You should stick with the ISO standard if at all possible.

JP Alioto
+1 - a serious answer!
John Rasch
My favorite line: "The standard explicitly states that no significance is to be placed on the fact that male is encoded as 1 and female as 2. The encoding merely reflects existing practice in the countries that initiated this standard." So unnecessarily politically correct
John Rasch
Nice. Didn't know about that one.
Mark Brackett
+1 interesting, I've never heard of that standard. In our database its male 1, female 0.
vartec
Great idea. Easily argumented, standardized behaviour! Didn't know about it either.
Joachim Sauer
@John: the "unnecessariry" can be argued about and depends a lot on the context, but the good thing is: the PC doesn't hurt here.
Joachim Sauer
So they don't handle "Transgendered" and "Neuter" yet? My colleagues will be disappointed. Or missing in joins, one or the other.
Meff
I can't believe there is a bloody ISO standard for this !
dr. evil
@Slough: even not believing in ISO standards has its own ISO standard!
Joachim Sauer
@Slough: There is an ISO standard for everything. Including proper use of salad forks. (Sporks were sadly left out but that's about the only thing that is)
epochwolf
@Meff: don't transgendered people typically pick one gender identity or the other?
Steven Huwig
@Meff, I guess that's what numbers 3-8 are for - various combinations/orientations. "Neuter" kind of made me laugh...
Andy White
crap, I never thought there can be a standard for this.
JPReddy
A: 

If you're asking if it's laughable, that depends. Would isMale be better, you chauvinist? (Just kidding!)

My guess is that whoever designed the database thought of special business rules for females and designed it this way.

There really isn't a reason why male should be true and female should be false, and it is possible that your database is less efficient in using a character and character comparison.

From a programming point of view, avoiding booleans in tables make sense for the same reasons that avoiding booleans in function parameters makes sense.

Uri
+1  A: 

Every database I've ever worked with has used a column name of Gender with values 0 for Female and 1 for Male. I've always assumed these values were assigned in much the same way that electronics equipment has connectors that are described as being female or male.

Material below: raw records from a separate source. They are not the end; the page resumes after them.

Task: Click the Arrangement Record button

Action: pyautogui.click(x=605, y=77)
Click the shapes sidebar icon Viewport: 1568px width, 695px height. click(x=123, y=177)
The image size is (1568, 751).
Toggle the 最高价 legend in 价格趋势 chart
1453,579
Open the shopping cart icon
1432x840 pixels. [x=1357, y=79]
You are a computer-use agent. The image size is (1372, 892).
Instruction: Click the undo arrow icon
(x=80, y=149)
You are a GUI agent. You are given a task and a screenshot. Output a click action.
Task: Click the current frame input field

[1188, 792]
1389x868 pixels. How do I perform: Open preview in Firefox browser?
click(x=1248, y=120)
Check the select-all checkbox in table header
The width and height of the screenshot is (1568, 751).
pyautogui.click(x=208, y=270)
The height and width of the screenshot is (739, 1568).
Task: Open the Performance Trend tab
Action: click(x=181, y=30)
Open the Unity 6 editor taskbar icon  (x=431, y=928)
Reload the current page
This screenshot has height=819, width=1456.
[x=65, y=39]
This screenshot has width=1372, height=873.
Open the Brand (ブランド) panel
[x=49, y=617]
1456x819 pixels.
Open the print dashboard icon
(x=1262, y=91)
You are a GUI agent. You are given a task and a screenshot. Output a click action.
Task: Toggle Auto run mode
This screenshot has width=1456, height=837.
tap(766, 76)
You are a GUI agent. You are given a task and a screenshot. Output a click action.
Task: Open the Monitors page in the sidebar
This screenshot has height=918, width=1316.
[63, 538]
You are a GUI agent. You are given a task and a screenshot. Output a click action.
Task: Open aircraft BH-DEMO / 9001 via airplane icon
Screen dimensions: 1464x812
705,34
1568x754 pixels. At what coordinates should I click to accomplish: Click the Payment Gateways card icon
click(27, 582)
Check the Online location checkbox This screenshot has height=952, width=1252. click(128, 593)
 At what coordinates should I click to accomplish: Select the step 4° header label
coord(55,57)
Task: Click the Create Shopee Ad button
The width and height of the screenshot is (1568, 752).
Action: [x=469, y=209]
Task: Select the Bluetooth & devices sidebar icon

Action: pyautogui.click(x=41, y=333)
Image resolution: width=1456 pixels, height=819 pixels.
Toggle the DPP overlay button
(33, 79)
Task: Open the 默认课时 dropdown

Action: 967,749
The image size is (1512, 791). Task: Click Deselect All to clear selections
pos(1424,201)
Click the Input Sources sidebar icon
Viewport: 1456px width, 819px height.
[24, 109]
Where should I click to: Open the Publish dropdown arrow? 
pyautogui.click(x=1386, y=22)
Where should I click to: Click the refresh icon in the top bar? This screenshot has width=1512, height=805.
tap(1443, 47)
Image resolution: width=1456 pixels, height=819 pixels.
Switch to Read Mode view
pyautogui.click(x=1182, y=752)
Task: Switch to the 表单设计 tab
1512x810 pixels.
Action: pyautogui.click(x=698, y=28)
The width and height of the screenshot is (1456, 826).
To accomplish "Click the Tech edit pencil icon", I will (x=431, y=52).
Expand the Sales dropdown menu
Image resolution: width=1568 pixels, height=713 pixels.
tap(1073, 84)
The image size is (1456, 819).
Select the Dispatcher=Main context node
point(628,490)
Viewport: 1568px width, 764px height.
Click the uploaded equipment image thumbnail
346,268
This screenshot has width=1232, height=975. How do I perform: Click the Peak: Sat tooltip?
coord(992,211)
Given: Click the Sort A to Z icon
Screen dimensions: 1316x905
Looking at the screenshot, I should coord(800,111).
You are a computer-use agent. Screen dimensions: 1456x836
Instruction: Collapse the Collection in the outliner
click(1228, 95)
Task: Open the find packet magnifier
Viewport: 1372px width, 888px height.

Whether or not IsFemale is laughable depends on the intent of the system, however it does seem to have painted the application into a corner. Gender fields for instance can be grown to accommodate additional "type" but IsFemale is obviously only ever going to be true or false and therefore not at all extensible.

rism
A: 

For simple systems where there is no sexual ambiguity I use IsMale. The alternative would be to use a lookup table if your requirements include intersexed individuals. If you only have males and females, using anything other than a boolean value introduces unnecessary complexity and ambiguity to the system.

adolfojp
+1  A: 

It is clear the questioner is concerned (rightly) about the failure of the database designer to take into account value-neutral language.

(Please be aware that politically correct is (rightly) no longer considered accepted, value-neutral language.)

As a computer designer, you have a particular obligation to ensure your designs do not, inadvertantly or not, include or propagate gender-preference or superiority.

While the designer may have naively presumed IsFemale would give females a 1 and therefore higher/superior value, true values are often given the value of -1. Not to mention cultures where 0 is a sacred value.

In next week's installment, we'll cover people who are intersex and queer theory and its implications for variable naming standards.

Fabian
I think there's even a technical reason not to call it that. It's not a boolean field semantically. The question it tries to answer is (usually) not: "is this person female?", but rather the more general "what sex is this person?" And the answer to that is neither "true" nor "false".
Joachim Sauer
And: wouldn't giving *either* sex a preferred treatment make it non-PC ... err. ... non-value-neutral?